The failed video experiments

3 years ago we invested a lot of thought and effort experimenting with the idea of video surveys where we got actors to deliver the question as we thought it might make the surveys more engaging. It was failure on several fronts, firstly the research company we worked with kept changing the questions, not an uncommon issue, in fact it’s the norm and so we had to re-record the actors speaking the script 3 times at a tremendous cost. Then, integrating these videos into the survey made the survey really slow and cumbersome to load restricting it to people with decent broadband connections, perhaps less of a problem now in many markets. Then the third factor we faced which we did not even think about when starting out was the realisation that up to a third of people were doing our surveys in public situations like offices where it would be annoying for other people to hear someone speaking the survey questions.
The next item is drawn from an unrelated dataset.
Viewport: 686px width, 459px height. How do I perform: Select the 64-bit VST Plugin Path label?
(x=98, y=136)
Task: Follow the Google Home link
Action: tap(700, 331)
As a result when experimenting with this, all things combined we experienced more than a 30% drop out rate from these surveys which really rather undermined the whole point of doing this which was an effort to improve the volume of feedback.

Now it’s not to say that the video did not work as an engagement technique, it did for those that were prepared to watch it, but we found that by using a silent animation technique instead we could stimulate a similar quality of response and this approach was far more cost effective.

Difficulties of implementing virtual shopping

Another area of online research which we have had real problems with is virtual shopping. Virtual shopping is a very popular idea, and a virtual shopping module looks great in anyone’s portfolio of technical online survey solutions you always see them being shown off and demonstrated at conference events, but to be candid we have found it almost impossible to properly emulate a shopping experience online.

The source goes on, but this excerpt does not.